About Miranda:
MIRANDA SEYMOUR, celebrated both as a novelist and a biographer, has been a visiting professor at Nottingham Trent University, is a Fellow of the Royal Society of Literature and a Fellow of the Royal Society of Arts. She reviews widely and her latest book CHAPLIN'S GIRL: The Life and Loves of Virginia Cherrill ('I loved Chaplin's Girl - a great read about someone I had absolutely no knowledge of. It was a delight from start to finish. What a life!' Derek Jacobi) was rapturously received when it was published in 2009. Based around Virginia's own wittily candid private interviews, it tells the gritty story of Hollywood and international society from the inside, by the girl who became Chaplin's star in City Lights, married Cary Grant until he beat her up, and left a titled and wealthy English husband, Lord Jersey, to marry, at last, for love, a handsome Polish pilot with whom she lived happily ever after. The paperback publication was released in May 2010.
MIRANDA lives and works in London, England, and is also the current owner of her ancestral home, THRUMPTON HALL - a beautiful and successful venue for weddings, corporate events and private parties - situated west of Nottingham in the English Midlands, it is open to the public by appointment.
Miranda Seymour's most recent previous work was IN MY FATHER'S HOUSE (published in the United States as Thrumpton Hall), which won the 2008 Pen Ackerley Memoir of the Year prize. The memoir was published as Thrumpton Hall by Harper Collins in the US, where it was widely reviewed and picked as a New York Times Book of the Year.
She also authored THE BUGATTI QUEEN - a beautifully written account of Hélène Delangle, also known as Hellé Nice, dancer, lover and record-breaking racing driver. She has also authored the widely-acclaimed LIFE OF MARY SHELLEY ('the most dazzling life of a female writer to have come my way for a decade' Financial Times), as well as the definitive account of the life of OTTOLINE MORRELL ('Magnificent: you have not read a better biography for years' Daily Telegraph).

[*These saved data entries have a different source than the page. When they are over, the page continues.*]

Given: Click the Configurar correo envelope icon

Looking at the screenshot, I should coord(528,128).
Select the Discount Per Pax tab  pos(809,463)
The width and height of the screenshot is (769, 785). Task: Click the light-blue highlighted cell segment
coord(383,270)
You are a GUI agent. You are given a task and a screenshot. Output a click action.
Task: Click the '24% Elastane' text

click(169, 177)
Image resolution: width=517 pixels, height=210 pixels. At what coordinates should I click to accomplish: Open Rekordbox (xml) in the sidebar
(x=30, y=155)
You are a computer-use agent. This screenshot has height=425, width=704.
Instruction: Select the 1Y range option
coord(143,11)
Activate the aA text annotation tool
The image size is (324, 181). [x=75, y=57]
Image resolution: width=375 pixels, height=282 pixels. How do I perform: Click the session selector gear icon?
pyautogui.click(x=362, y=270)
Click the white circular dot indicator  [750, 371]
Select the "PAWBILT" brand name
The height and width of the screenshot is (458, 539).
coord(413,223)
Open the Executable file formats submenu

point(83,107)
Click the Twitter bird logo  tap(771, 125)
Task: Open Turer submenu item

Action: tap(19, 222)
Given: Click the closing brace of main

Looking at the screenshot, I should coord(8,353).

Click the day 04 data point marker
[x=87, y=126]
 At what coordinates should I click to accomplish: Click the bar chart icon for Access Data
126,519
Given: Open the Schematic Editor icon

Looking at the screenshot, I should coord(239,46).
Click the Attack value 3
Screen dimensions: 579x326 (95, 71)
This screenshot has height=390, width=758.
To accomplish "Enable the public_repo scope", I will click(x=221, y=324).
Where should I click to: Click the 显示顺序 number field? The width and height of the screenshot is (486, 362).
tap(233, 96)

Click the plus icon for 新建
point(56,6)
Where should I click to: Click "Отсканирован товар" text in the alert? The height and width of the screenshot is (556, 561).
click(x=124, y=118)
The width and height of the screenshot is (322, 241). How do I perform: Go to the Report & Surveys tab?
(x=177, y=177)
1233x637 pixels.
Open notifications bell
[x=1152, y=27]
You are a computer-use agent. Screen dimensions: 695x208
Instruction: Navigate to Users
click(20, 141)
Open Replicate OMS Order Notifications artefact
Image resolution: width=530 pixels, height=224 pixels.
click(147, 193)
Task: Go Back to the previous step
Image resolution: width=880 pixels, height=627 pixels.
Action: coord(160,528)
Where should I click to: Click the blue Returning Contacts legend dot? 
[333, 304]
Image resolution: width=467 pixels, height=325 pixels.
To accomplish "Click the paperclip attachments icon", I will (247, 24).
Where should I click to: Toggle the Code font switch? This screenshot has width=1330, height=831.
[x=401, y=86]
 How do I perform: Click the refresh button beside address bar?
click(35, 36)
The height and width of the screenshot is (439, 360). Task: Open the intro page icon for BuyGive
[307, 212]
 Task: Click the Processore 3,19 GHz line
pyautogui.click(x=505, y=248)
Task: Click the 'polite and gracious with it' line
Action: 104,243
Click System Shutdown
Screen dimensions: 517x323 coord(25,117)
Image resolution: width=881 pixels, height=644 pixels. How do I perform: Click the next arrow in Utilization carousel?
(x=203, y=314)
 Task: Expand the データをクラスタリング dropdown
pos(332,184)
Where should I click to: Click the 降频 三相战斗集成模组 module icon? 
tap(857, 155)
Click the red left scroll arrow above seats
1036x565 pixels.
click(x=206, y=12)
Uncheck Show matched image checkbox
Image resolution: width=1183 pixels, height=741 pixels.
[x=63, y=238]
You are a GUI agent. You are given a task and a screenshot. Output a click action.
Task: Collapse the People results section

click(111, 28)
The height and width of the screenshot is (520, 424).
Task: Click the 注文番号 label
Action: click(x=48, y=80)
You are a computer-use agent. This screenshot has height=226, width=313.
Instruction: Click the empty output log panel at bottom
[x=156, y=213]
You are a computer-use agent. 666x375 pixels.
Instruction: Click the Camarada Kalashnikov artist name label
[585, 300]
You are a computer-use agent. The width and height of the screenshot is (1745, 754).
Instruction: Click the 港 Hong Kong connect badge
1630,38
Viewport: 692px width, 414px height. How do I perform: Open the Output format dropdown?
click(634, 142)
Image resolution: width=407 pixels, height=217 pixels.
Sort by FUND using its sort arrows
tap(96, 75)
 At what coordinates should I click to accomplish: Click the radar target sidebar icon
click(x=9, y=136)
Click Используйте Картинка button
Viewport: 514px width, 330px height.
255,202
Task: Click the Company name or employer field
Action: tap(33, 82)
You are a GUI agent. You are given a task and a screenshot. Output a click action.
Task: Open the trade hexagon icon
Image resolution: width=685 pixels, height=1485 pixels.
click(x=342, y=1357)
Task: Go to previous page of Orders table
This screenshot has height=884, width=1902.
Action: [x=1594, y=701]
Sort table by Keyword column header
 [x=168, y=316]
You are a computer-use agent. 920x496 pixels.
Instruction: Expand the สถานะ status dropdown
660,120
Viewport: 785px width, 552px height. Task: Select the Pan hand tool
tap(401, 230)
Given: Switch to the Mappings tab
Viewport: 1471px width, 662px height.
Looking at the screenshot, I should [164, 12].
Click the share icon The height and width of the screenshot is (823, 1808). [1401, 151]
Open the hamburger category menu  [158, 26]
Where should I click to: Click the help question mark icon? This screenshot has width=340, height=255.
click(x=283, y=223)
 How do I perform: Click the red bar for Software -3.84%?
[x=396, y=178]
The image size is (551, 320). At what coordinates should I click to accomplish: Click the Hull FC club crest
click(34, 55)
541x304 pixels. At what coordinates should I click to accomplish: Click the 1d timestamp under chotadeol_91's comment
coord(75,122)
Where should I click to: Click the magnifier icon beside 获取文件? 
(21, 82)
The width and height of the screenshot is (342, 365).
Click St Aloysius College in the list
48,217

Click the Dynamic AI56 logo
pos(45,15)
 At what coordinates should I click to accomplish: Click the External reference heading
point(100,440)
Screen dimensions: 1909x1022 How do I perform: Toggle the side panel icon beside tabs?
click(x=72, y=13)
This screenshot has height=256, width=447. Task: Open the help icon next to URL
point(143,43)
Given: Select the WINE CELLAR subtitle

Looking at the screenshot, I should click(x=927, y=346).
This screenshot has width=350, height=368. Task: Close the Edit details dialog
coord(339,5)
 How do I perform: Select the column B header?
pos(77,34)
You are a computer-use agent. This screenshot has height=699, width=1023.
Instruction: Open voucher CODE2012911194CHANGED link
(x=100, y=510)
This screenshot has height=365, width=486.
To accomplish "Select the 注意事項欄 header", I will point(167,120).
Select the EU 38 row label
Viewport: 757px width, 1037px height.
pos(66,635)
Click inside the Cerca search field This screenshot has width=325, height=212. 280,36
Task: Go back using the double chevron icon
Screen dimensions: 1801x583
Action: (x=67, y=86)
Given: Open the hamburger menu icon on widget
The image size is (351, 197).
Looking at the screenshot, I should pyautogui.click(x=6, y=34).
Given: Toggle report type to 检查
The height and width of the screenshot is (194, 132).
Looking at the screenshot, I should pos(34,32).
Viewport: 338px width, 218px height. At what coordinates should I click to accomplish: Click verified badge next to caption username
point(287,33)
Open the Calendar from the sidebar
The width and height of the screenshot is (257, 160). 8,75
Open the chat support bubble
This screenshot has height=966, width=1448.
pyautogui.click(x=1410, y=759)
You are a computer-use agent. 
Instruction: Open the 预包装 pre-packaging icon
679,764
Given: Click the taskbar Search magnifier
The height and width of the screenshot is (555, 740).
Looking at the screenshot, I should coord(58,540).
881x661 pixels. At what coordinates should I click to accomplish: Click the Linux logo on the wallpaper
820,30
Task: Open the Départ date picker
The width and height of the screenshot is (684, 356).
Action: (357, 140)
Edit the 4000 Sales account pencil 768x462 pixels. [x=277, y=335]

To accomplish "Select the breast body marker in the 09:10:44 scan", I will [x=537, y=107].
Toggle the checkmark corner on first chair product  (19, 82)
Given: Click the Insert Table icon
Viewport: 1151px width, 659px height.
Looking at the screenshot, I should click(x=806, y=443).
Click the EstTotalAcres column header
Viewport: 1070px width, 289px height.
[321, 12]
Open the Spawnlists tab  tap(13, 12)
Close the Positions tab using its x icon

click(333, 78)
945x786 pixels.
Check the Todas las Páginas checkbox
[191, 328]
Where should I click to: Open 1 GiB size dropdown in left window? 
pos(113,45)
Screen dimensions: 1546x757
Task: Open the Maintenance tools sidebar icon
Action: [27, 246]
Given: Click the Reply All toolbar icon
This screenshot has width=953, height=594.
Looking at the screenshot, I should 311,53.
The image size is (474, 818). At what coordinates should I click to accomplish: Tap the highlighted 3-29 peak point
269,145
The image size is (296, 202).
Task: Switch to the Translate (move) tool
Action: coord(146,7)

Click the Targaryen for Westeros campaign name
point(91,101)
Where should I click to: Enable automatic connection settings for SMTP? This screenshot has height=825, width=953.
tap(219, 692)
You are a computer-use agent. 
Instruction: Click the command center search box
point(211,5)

Her biography of ROBERT GRAVES ('The best and most balanced account of his life is Miranda Seymour's excellent biography' Evening Standard) was reissued by Simon and Schuster in August 2003. Her LIFE OF HENRY JAMES ('Compulsively readable, like very good, deep gossip) was reissued by Simon and Schuster in 2004).
The bestselling A BRIEF HISTORY OF THYME, published in the US in March 2003 after publication in Britain by John Murray (2002) is an extraordinary and fascinating compendium of plant information: here you can discover what Homer's Greeks used as sleeping potions, why Henry VIII fined any farmer who refused to grow marijuana, and which herb the 72-year-old Queen of Hungary used to extract a proposal from the handsome King of Poland. This book will delight any cook or gardener, herbalist or lover of myths and folklore.
Her fictional account of Robert Graves's relationship with Laura Riding, THE TELLING is described by Pat Barker (The Regeneration Trilogy) as 'devastating. One of the most skilful depictions of the power of evil I have read.' Her novel, THE RELUCTANT DEVIL(out of print) was described as 'an enormous fun... an enchanting mix of fantasy and satire (Guardian).
Miranda Seymour has written many other works, including four children's books, five historical novels and A MADONNA OF THE ISLAND ('wonderfully evocative' William Golding), a collection of stories set at her former home on Corfu.
Miranda is currently working on a book, part memoir, part history, about England and Germany.